EVANGELIO DEL DÍA 18 DE FEBRERO DE 2026

Lectura del santo evangelio según san Mateo

Mateo 6, 1-6. 16-18

En aquel tiempo, Jesús dijo a sus discípulos: «Tengan cuidado de no practicar sus obras de piedad delante de los hombres para que los vean. De lo contrario, no tendrán recompensa con su Padre celestial.

Por lo tanto, cuando des limosna, no lo anuncies con trompeta, como hacen los hipócritas en las sinagogas y por las calles, para que los alaben los hombres. Yo les aseguro que ya recibieron su recompensa. Tú, en cambio, cuando des limosna, que no sepa tu mano izquierda lo que hace la derecha, para que tu limosna quede en secreto; y tu Padre, que ve lo secreto, te recompensará.

Cuando ustedes hagan oración, no sean como los hipócritas, a quienes les gusta orar de pie en las sinagogas y en las esquinas de las plazas, para que los vea la gente. Yo les aseguro que ya recibieron su recompensa. Tú, en cambio, cuando vayas a orar, entra en tu cuarto, cierra la puerta y ora ante tu Padre, que está allí, en lo secreto; y tu Padre, que ve lo secreto, te recompensará.

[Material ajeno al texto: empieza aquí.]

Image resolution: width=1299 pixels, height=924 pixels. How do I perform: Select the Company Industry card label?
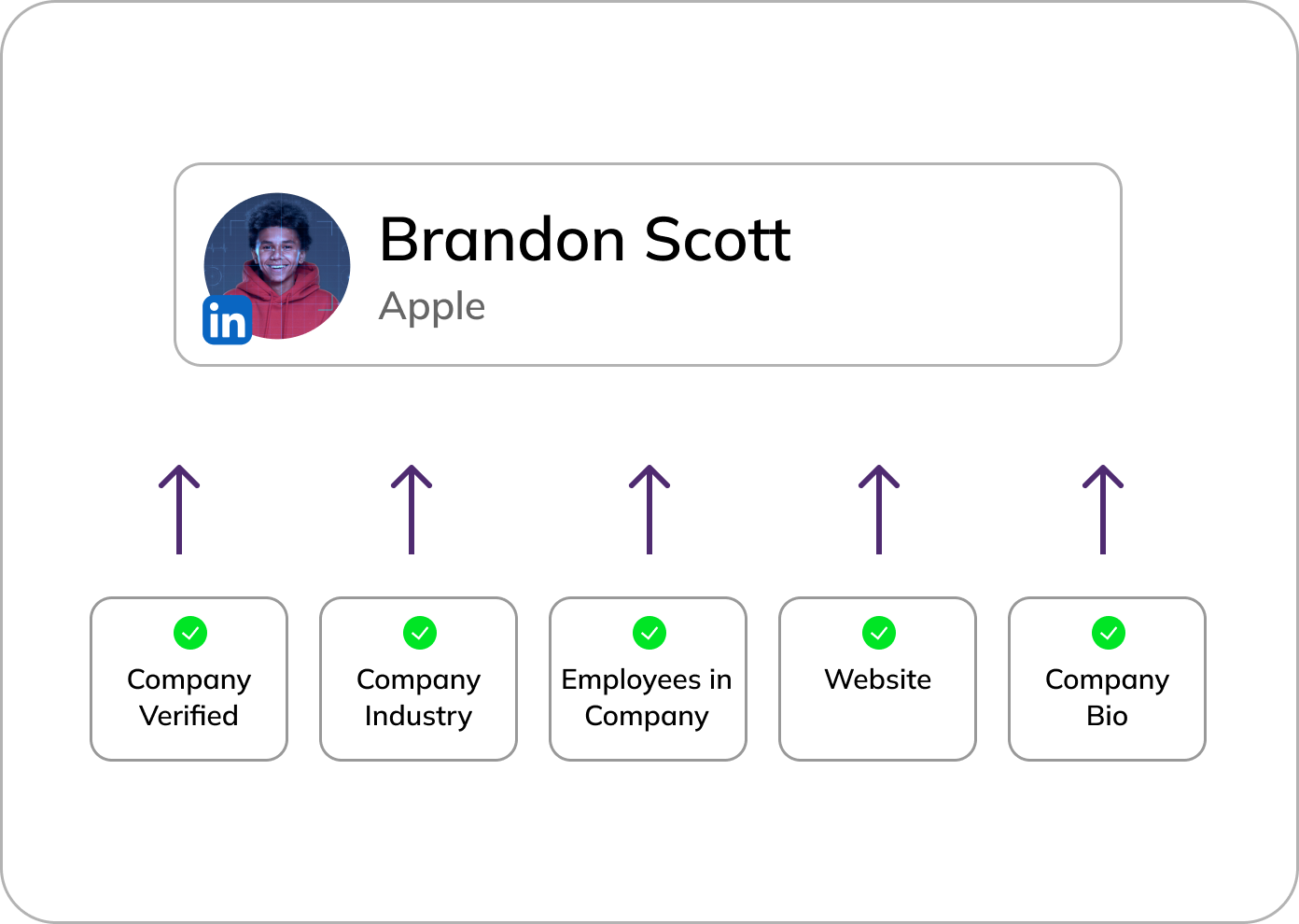pyautogui.click(x=419, y=697)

Cuando ustedes ayunen, no pongan cara triste, como esos hipócritas que descuidan la apariencia de su rostro, para que la gente note que están ayunando. Yo les aseguro que ya recibieron su recompensa. Tú, en cambio, cuando ayunes, perfúmate la cabeza y lávate la cara, para que no sepa la gente que estás ayunando, sino tu Padre, que está en lo secreto; y tu Padre, que ve lo secreto, te recompensará».

La Doctrina Social de la Iglesia (DSI) ilumina este pasaje extrayendo sus consecuencias para la vida en comunidad. No se trata solo de una ética individual, sino de un principio que estructura la caridad y la justicia social.

  1. La Caridad como un Acto Secreto pero Eficaz: La DSI subraya que la caridad (la limosna) no es un medio para el prestigio personal, sino una exigencia de la justicia. El «secreto» que pide Jesús no es un llamado a la indiferencia o al ocultamiento de las necesidades ajenas, sino a purificar la intención para que el amor al prójimo sea auténtico y no una herramienta de autoengrandecimiento. El Catecismo de la Iglesia Católica recuerda que las obras de misericordia son un estilo de vida, y su valor depende del amor con que se hacen.
  2. El Destino Universal de los Bienes y la Limosna: La enseñanza sobre la limosna conecta directamente con el principio del destino universal de los bienes. Dar al que necesita no es un acto opcional de generosidad, sino la devolución de lo que le corresponde al hermano. Cuando Jesús pide dar en secreto, está despojando al acto de cualquier connotación de poder o superioridad del que da sobre el que recibe. El bien no se hace para ser visto, sino para restablecer la dignidad del hermano y la fraternidad, sabiendo que ambos, el que da y el que recibe, son hijos del mismo Padre .
  3. La Oración y el Ayuno por la Justicia: La oración secreta alimenta la fuerza para transformar el mundo, y el ayuno, despojado de lo superficial, nos solidariza con quienes carecen de lo necesario. Como indica el Papa Benedicto XVI, el verdadero ayuno es aprender a compartir . La práctica interior, purificada de egoísmo, impulsa al cristiano a ser levadura en la sociedad, trabajando por el bien común sin buscar su propio interés o aplauso .

En conclusión, Mateo 6 nos llama a una revolución de la mirada. Las obras de piedad y las obras de justicia social deben brotar de un corazón que ama a Dios y al hermano sin esperar nada a cambio. Cuando la mano derecha da sin que la izquierda lo sepa, se convierte en un canal transparente del amor de Dios, cuya recompensa es la construcción silenciosa de su Reino aquí en la tierra.